Ricordare la dignità e la sofferenza

Nel 1917, dopo la ritirata di Caporetto, il fronte si sposta a sud.
Una marcia disperata di migliaia di profughi intralcia le strade già occupate dai militari in rotta. C’è chi fugge e chi resta.
Ai primi di novembre sono fatti saltare i ponti sul Piave dalle retroguardie dell’esercito italiano e tutto il Friuli e parte del Veneto passano sotto il controllo dei militari austriaci e germanici, che entrano da vincitori presentandosi col volto crudele e violento dei saccheggiatori.
La maggior parte delle case dei contadini e delle ville padronali sono depredate e non ci si può ribellare (“… se ti andava bene ne uscivi con la mandibola rotta dal calcio di un fucile”).
Anche Villa Spada (a Refrontolo poco distante dal Piave) non sfugge alla grande razzia ed è preda del nemico, che qui insedia un proprio comando.
In questa dimora signorile vive una famiglia nobile. Lo strambo nonno Guglielmo Spada, liberale di ferro e inguaribile guascone, la colta e sensibile nonna Nancy, l’austera zia Maria, il diciassettenne nipote Paolo, la rossa Giulia fuggita da Venezia per uno scandalo di cui nessuno vuole parlare. E poi la saggia Teresa, che fa parte della servitù come il custode Renato, arrivato da poco tempo alla villa con le referenze di un marchese toscano.
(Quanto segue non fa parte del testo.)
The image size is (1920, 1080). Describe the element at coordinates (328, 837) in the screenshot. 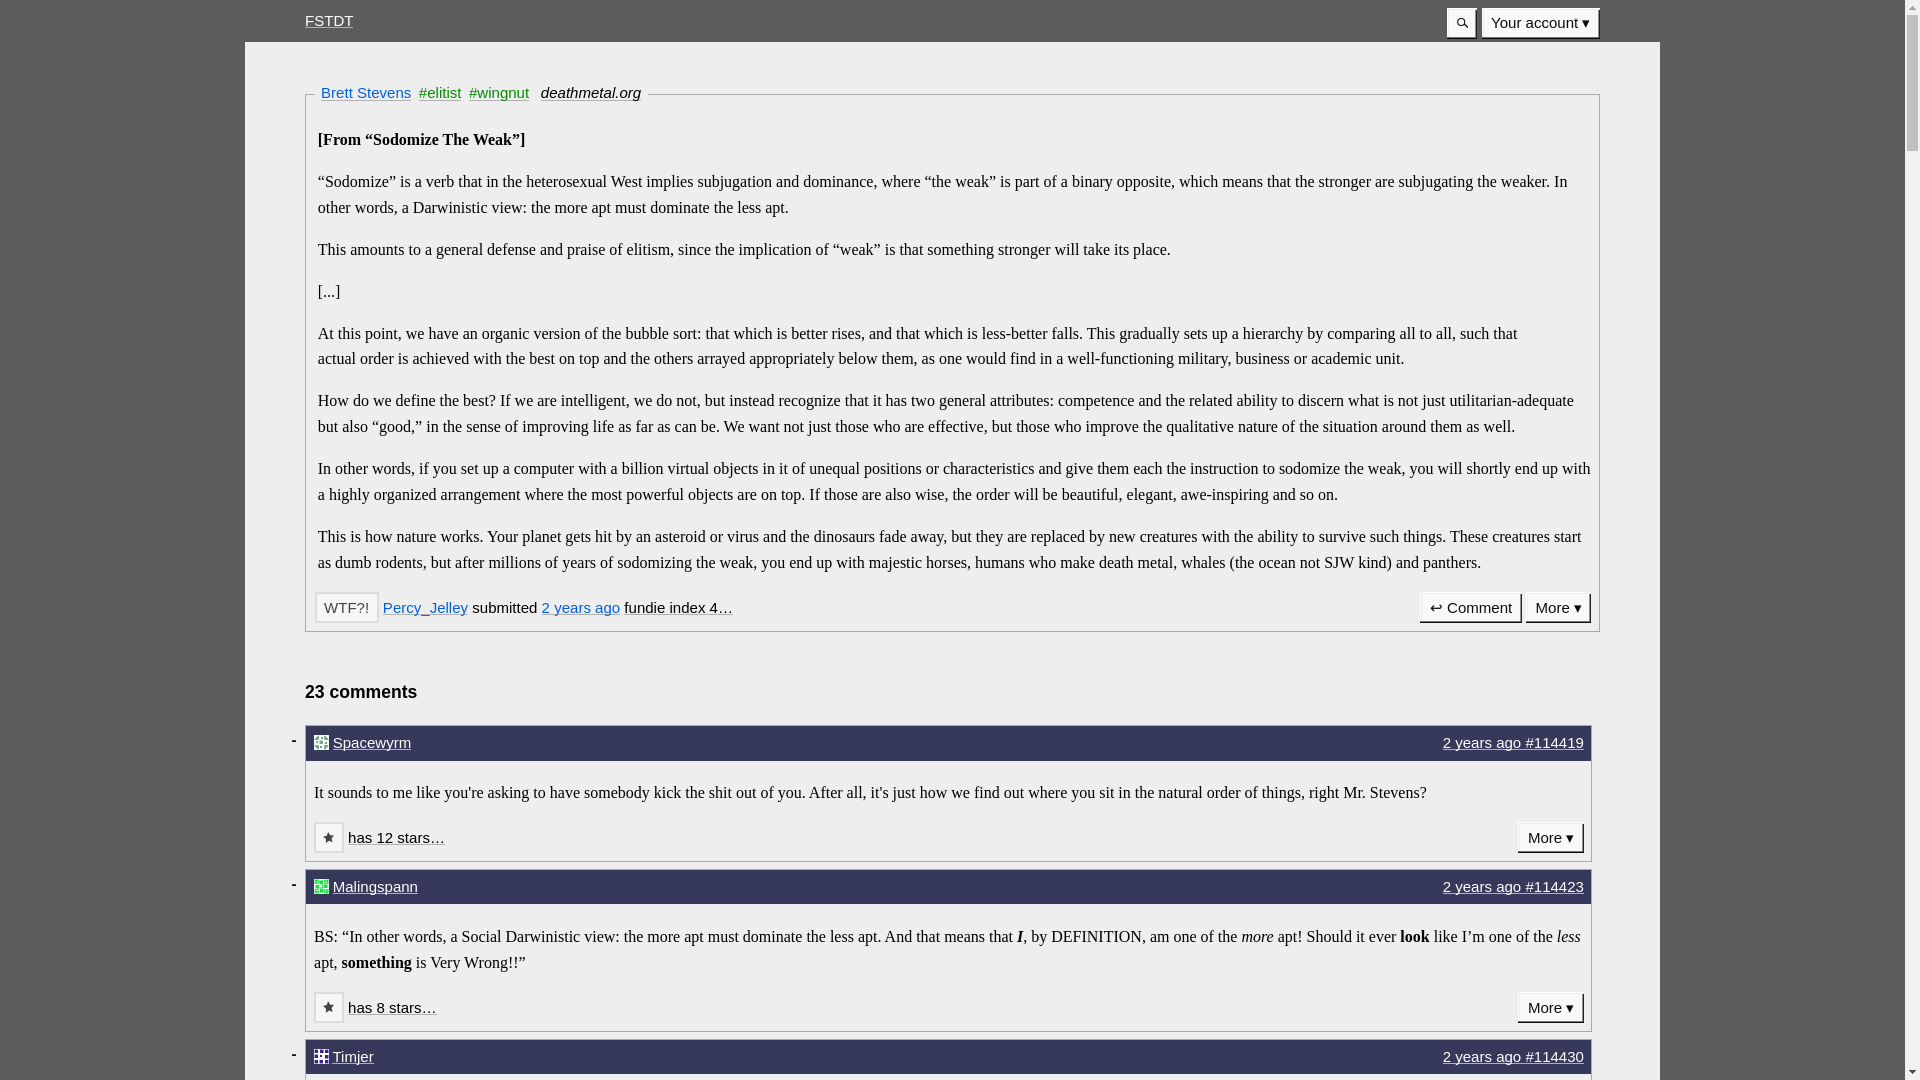

I see `114419` at that location.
Il giovane Paolo, più che alla villa invasa, pensa allo sfacelo della seconda armata. Ripensa a quella miriade di gente in fuga, ai contadini e ai fanti, ai carri dei poveri, alle grosse macchine dei generali, ai feriti lasciati morire nei fossi. E’ l’avvilimento profondo che ha visto negli occhi di quelle persone che lo tocca profondamente…

Andrea Molesini in Non tutti i bastardi sono di Vienna scrive di un particolare momento storico che è stato definito in più occasioni una dimenticanza storiografica per il fatto che per un certo periodo sono mancati studi di un certo livello sull’argomento (ne ha ultimamente trattato in modo mirabile Camillo Pavan con In fuga dai tedeschi, ma anche Daniele Ceschin con Gli esuli di Caporetto). Della resistenza italiana nella prima guerra mondiale si è comunque sempre parlato poco, forse a causa dell’entusiasmo seguito alla grande vittoria, cui pochi anni dopo fece seguito l’avvento al potere del fascismo (che contribuì ad annegare nel mare del più untuoso patriottismo un tema di sicuro delicato e scomodo e comunque poco piegabile alla celebrazione).
Ciò che sorprende in Non tutti i bastardi sono di Vienna è la potenza espressiva e il realismo quasi fotografico. Molesini è sempre nitido, limpido, lucido: sceglie il particolare essenziale, che porta verso la meta.
Tutto è tessuto, finemente intrecciato, e svolto a poco a poco. Forse per questo, col fluire della sua scrittura, riesce a far vedere tutti i colori, le ombre, i gesti, le più varie sensazioni nascoste. E a ricordare la dignità e la sofferenza, l’altruismo e l’eroismo (e l’istinto di sopravvivenza) di persone dimenticate troppo presto dalla storia.